I used to have a (psychological) dependency on pre-workout in that if i tried to go without it, something would feel wrong and my confidence would be shot. It got bad at times where I'd also be taking it before work. But nowadays I only use it maybe 20% of my workouts, and even then it is weaker stuff like c4. Usually i take a black coffee to the gym and that's it.
Let's say a senerio is that I get arrested and end up having to do ten years in prison. A prison with a gym. Would I have the motiation to train in there naturally? I'd like to hope so, and I'm sure I would come around to it. But i definitely see it being very discouraging at first.
I think one of the dangers is that i know that i can slack on my diet and still keep getting bigger and stronger. Now one could argue that counting macros and getting so emotionally connected to how i eat isnt that mentally healthy anyway, but knowing that i can eat pizza and wings and processed foods and still have abs and veins all over...I also have to remind myself that eating clean not only affects body composition but also my overall health, wellness and longevity. And it mitigates steroid side effects. I'm not getting any younger and just because my body ostensibly can handle tons of cheating, i have to do it right. I'm working such long hours and honestly i dont cook like i used to. I have a ton of clean food sitting at home that i just keep saying that i will cook tomorrow, and that im so tired today that i will just get subway and a couple naked drinks and call it a night.
Now I'm always using progressive overload and I love the philosophy of incremental progress. If I am having a horrible day, it can be somewhat saved by knowing that i did something right, that something is under my control, that i can exercise discipline. I love seeing daily incremental progress.

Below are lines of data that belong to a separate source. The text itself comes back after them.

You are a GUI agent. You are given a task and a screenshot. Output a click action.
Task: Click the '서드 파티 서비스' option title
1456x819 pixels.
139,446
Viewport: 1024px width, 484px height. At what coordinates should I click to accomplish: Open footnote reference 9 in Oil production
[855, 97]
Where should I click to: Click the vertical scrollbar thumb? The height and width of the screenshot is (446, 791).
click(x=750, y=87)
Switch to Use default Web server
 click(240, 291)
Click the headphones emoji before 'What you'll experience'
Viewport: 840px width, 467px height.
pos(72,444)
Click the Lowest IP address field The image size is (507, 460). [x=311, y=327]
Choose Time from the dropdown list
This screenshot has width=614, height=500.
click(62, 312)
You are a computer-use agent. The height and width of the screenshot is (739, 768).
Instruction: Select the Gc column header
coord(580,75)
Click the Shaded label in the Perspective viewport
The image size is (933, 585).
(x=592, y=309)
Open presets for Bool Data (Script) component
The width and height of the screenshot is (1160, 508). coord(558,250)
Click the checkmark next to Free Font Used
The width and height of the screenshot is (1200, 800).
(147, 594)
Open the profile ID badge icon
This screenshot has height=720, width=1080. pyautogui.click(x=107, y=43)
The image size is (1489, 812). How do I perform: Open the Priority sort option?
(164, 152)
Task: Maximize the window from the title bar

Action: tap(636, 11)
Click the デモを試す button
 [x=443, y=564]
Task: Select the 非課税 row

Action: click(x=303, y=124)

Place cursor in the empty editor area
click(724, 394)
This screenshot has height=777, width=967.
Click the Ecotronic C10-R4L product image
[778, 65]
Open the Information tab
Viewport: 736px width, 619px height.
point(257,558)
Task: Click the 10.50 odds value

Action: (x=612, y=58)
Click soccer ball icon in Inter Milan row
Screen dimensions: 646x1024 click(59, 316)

My passion really is for powerlifting, but sure, i get caught up in the aesthetics of it all because we all want to look good. A lot of what was said in that other thread applies to me...that the gym keeps me clean and sober from alcohol and hard drugs. Powerlifting gives me amazing dopamine rushes. And I've made it over three years now wanting my gym goals more than getting high. I dont really feel the vibe of the fitness industry or bodybuilding, but heavy metal and powerlifting and all of thst intensity is extremely satisfying.
I admit that i am extremely impatient when starting cycles. And that i probably do somewhat hold back if i am not convinced it has kicked in yet. Or if I'm not currently on an oral. And I'm sure that yes, I have developed a psychological depency. I knew and had accepted that this would happen before i starting using, though. I stayed natrual for a long time and it was several years of debating with myself if i really wanted to do it.
And then the use of testosterlne as an anti-depressant is a separate issue. It does a great job here. I love how i feel on it. It's weird because on mt first cycle, i didnt "feel it." I just got horny and my overloads got way easier. But the more i start and stop, the more i have learned to feel it. And it does really help. I'm probavly going to get doctor trt soon.